Auf die Positionen drei und fünf am Nürburgring folgte in Kanada ein starker zweiter Startplatz in Montréal, den sich Schumacher allerdings mit einer Dreistoppstrategie erkaufen musste, die ihn im Rennen gnadenlos zurückwarf. Er rollte zwar als Dritter ins Ziel und legte damit eine geringfügige Aufwärtstendenz an den Tag, doch ohne die prominenten Ausfälle von schnelleren Konkurrenten wäre er wohl bestenfalls Fünfter geworden.

Aus dem Nichts heraus: Schumacher auf Pole Position in Ungarn

Michael Schumacher vor Rubens Barrichello

In Indianapolis fuhren Schumacher und Barrichello ein Rennen gegen sich selbst Zoom

Das Fiasko von Indianapolis bedarf keines weiteren Kommentars mehr, doch in der zweiten Saisonhälfte schien die Entwicklung bei Ferrari überhaupt nicht mehr voranzugehen, sodass nur noch zwei Podestplätze folgten. Zwischendurch schaffte Schumacher mit der überragenden Pole Position in Ungarn ein kleines Wunder, das die augenscheinlichen Schwächen von Bridgestone jedoch nicht kaschieren konnte, zumal er im Rennen nur im ersten Drittel wirklich konkurrenzfähig war. Zu jenem Zeitpunkt war aber auch längst klar, dass der F2005 kein Siegerauto ist.

Ausgerechnet beim Ferrari-Grand-Prix in Monza wurde Schumacher nach fünf Titeln en suite endgültig als Weltmeister abgelöst, doch innerlich hatte der 36-Jährige die WM-Krone ohnehin schon seit Istanbul abgehakt. Seinen guten vierten Platz in Interlagos, wo er Giancarlo Fisichella beherzt niederfighten konnte, machte er dann beim Saisonfinale in Shanghai mit einem völlig lustlosen Auftritt wieder wett: Erst krachte er auf dem Weg zur Startaufstellung in den Minardi-Cosworth von Christijan Albers, dann schmiss er selbst sein Auto in der Safety-Car-Phase weg. Mehr weh tat ihm aber die unnötige Kollision mit Takuma Sato auf seiner Lieblingsstrecke in Spa-Francorchamps.

Schumacher kann der Saison auch etwas Gutes abgewinnen

Und dennoch: "Unser Jahr war alles andere als gut", meinte der entthronte Champion, "wir waren kaum einmal konkurrenzfähig und nie in der Lage, wirklich um die Titel zu kämpfen, die wir in den Jahren zuvor geholt hatten. Dennoch beenden wir diese Saison mit einem dritten Platz, und selbst ich wurde noch Dritter in der Fahrerwertung. So schlecht ist das dann auch nicht!"

| QUELLDATEN |
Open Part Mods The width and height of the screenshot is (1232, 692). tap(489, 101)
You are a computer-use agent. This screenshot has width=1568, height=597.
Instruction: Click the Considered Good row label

| ZU ERLEDIGENDE SCHRITTE |
[a] Ändere im Text über Michael Schumachers Saison den Abschnitt zwischen „In Indianapolis fuhren“ und „kein Siegerauto ist.“ einschließlich, indem du „Indianapolis“ durch „Imola“ ersetzt, und gib ihn so wieder.
[b] Setz den Text über Michael Schumachers Saison bitte nach seinem letzten Satz fort.

| GELÖSTE AUFGABEN |
[a]
In Imola fuhren Schumacher und Barrichello ein Rennen gegen sich selbst Zoom

Das Fiasko von Imola bedarf keines weiteren Kommentars mehr, doch in der zweiten Saisonhälfte schien die Entwicklung bei Ferrari überhaupt nicht mehr voranzugehen, sodass nur noch zwei Podestplätze folgten. Zwischendurch schaffte Schumacher mit der überragenden Pole Position in Ungarn ein kleines Wunder, das die augenscheinlichen Schwächen von Bridgestone jedoch nicht kaschieren konnte, zumal er im Rennen nur im ersten Drittel wirklich konkurrenzfähig war. Zu jenem Zeitpunkt war aber auch längst klar, dass der F2005 kein Siegerauto ist.

[b]
Auch wenn er es nicht mit Grand-Prix-Siegen untermauern konnte, lieferte Schumacher übrigens im Rahmen der Möglichkeiten seines Boliden wieder eine tadellose Saison ab, schließlich bügelte er Barrichello im Qualifikationsduell mit 16:9, während er bei den Punkten die Nase mit 62:38 vorn hatte. Insgesamt schien der Unterschied zwischen den beiden größer zu sein als in den vergangenen Jahren - wohl auch, weil der ewige Wasserträger aus Brasilien nicht mehr allzu motiviert war.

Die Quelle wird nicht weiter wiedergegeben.